He assumed that the electron orbits the nucleus in a circle with a radius r and is determined by the balance of centripetal acceleration and Coulomb attraction towards the nucleus. For an electron of mass $m_e$ and speed $v$ this is $$\frac{m_ev^2}{r}=\frac{e^2/(4\pi\epsilon _0)}{r^2}$$ where e is the charge on the electron and $4\pi\epsilon_0$ puts us into SI units, ( $\epsilon_0$ is the permittivity of free space).
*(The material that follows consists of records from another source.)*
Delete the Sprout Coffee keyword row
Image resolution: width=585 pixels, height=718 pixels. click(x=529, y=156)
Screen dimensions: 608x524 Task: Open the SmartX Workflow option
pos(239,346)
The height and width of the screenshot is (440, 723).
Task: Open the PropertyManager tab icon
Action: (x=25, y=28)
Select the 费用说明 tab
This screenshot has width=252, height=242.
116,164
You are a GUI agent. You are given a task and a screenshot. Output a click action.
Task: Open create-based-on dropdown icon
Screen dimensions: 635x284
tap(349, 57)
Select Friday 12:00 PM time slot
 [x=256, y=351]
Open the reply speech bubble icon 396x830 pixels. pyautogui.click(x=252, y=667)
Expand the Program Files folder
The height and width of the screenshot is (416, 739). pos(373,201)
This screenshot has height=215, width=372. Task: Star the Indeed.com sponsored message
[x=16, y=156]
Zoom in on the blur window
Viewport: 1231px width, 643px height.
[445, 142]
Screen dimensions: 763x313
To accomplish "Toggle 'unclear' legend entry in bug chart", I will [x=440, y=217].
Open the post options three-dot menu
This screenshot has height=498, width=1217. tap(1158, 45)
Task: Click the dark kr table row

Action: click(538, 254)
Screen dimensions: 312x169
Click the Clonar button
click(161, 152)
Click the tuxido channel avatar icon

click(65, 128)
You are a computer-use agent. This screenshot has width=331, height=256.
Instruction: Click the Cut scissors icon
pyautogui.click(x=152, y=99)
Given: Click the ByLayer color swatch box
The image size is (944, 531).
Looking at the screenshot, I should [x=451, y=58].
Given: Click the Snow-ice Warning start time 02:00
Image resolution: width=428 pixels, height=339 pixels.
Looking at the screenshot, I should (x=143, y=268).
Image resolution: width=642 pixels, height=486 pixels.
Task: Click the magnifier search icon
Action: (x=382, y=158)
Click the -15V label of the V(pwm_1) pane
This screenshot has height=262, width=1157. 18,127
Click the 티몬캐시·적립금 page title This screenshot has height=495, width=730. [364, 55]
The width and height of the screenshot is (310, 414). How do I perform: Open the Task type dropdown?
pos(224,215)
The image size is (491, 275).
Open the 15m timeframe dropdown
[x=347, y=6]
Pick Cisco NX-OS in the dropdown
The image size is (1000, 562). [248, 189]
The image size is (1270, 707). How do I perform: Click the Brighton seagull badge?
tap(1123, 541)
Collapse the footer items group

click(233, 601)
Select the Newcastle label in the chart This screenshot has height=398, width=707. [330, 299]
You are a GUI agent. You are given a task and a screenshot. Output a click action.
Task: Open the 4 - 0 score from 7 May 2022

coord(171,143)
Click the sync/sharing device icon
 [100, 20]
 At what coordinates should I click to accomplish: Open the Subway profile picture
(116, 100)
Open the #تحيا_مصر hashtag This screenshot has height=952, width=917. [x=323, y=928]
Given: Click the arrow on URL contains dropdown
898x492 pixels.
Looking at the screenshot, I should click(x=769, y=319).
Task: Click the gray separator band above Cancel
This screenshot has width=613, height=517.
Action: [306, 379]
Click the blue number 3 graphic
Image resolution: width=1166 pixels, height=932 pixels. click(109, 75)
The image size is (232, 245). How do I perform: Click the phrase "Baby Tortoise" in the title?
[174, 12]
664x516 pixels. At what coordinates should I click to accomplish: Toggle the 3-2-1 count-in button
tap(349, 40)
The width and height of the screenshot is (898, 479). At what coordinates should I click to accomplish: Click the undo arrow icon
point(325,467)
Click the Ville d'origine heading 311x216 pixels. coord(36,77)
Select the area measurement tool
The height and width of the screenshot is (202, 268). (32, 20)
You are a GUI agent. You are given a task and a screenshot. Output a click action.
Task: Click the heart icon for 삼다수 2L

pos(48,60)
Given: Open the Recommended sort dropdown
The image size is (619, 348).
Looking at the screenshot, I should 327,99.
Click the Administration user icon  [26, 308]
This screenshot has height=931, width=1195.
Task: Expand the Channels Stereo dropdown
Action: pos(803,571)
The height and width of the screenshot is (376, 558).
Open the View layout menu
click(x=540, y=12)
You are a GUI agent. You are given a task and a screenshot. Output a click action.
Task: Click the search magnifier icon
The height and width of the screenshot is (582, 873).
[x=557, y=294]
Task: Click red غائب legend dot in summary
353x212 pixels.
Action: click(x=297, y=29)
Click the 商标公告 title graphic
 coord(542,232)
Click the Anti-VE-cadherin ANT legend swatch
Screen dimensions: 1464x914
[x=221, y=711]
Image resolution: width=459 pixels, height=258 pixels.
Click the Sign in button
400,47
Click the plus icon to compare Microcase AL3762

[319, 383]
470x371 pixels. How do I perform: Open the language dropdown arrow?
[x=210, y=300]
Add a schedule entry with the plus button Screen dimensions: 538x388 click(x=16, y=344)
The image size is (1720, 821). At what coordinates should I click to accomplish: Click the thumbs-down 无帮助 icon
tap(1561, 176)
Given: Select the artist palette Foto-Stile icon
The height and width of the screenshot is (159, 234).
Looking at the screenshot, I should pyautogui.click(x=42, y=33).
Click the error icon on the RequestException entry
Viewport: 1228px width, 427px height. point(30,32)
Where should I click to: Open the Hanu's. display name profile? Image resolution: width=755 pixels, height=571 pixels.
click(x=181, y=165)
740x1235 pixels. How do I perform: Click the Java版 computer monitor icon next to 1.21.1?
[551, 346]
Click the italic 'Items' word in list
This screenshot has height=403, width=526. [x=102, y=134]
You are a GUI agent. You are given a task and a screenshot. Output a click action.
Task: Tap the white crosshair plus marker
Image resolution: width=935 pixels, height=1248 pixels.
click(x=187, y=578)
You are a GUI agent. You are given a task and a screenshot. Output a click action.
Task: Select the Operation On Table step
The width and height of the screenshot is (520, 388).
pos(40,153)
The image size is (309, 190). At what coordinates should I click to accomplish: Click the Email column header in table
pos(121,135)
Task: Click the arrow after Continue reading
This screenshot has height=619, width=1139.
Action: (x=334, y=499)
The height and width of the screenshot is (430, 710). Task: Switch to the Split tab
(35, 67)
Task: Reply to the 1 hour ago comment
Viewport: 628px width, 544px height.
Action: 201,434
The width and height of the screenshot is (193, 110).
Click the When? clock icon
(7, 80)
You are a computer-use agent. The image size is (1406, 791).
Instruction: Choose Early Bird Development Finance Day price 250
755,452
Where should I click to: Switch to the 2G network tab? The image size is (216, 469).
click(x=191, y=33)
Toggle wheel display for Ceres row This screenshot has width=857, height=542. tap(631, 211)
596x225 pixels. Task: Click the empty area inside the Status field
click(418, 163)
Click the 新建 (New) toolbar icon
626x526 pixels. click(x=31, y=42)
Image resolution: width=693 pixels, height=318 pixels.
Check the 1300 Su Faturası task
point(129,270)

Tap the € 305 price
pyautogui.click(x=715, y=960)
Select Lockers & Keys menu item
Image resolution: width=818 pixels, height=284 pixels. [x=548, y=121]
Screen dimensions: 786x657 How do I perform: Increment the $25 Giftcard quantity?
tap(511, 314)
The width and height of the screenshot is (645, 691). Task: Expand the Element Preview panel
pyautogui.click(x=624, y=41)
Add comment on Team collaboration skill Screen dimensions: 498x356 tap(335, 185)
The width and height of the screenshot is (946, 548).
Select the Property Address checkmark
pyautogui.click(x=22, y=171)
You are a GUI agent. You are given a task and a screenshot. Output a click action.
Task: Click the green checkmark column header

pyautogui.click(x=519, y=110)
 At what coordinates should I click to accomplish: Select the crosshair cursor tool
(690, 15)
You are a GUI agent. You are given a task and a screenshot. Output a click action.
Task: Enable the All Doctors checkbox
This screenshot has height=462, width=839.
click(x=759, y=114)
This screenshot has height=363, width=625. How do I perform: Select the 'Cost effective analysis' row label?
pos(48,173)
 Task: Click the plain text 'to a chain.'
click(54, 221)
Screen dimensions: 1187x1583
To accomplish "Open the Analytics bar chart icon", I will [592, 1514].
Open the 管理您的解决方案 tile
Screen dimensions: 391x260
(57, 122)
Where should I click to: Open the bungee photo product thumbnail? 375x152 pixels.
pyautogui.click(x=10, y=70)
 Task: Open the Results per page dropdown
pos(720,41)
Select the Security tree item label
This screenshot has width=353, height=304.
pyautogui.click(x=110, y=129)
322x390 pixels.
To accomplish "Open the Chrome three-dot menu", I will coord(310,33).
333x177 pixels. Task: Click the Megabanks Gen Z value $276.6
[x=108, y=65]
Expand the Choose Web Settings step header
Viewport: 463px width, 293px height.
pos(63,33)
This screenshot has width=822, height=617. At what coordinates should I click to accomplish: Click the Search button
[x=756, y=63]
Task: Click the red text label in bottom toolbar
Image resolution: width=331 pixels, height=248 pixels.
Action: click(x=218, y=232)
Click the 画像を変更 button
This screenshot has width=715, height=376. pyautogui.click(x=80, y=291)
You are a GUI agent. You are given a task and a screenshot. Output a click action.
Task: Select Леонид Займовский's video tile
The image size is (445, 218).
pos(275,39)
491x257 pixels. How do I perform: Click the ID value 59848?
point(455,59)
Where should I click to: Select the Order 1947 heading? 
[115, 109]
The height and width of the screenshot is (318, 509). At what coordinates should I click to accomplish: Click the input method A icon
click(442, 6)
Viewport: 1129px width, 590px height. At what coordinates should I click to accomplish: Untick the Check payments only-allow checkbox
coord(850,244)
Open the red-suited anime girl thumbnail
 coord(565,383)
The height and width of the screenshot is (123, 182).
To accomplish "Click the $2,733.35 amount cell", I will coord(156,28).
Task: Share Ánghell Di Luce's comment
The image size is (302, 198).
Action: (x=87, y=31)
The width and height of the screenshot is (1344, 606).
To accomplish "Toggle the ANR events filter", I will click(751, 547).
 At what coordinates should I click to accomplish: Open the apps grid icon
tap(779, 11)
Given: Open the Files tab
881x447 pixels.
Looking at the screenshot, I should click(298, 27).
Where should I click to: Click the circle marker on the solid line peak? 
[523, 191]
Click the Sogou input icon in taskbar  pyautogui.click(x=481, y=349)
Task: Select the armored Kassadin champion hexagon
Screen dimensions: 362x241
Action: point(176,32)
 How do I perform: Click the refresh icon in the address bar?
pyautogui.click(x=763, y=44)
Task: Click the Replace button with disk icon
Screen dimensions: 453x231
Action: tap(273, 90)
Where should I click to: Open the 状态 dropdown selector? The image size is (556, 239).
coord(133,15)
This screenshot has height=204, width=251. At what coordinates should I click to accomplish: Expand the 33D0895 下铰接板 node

The total energy is the sum of kinetic and potential parts $$E=\frac{m_ev^2}{2}-\frac{(e^2/4\pi\epsilon _0)}{r}$$ and using the first equation gives $$E=\frac{e^2/(4\pi\epsilon _0)}{2r}$$

Bohr had to make the assumption that electrons circling in an orbit do not radiate energy, which is contrary to classical electrodynamics, but he then needed to determine which orbits were allowed. He assumed that the angular momentum is in quantised units of Plancks constant h and a (principal) quantum number n. This gives $$ m_evr = n\frac{h}{2\pi}$$

which when combined with the first equation gives

$$ r=a_0n^2$$

which is the equation you ask about and $a_0$ is conventionally the symbol for the Bohr radius and is 0.0529 nm. It is calculated as
$$a_0 = \frac{\hbar^2}{e^2/(4\pi\epsilon_0)m_e}$$

where $\hbar = h/2\pi$. Re-expressing the energy using $a_0$ gives $$E=-\frac{e^2/(4\pi\epsilon_0)}{2a_0}\frac{1}{n^2}$$ which is the famous Bohr equation and explains the energy levels in hydrogen atoms and so the transitions between them.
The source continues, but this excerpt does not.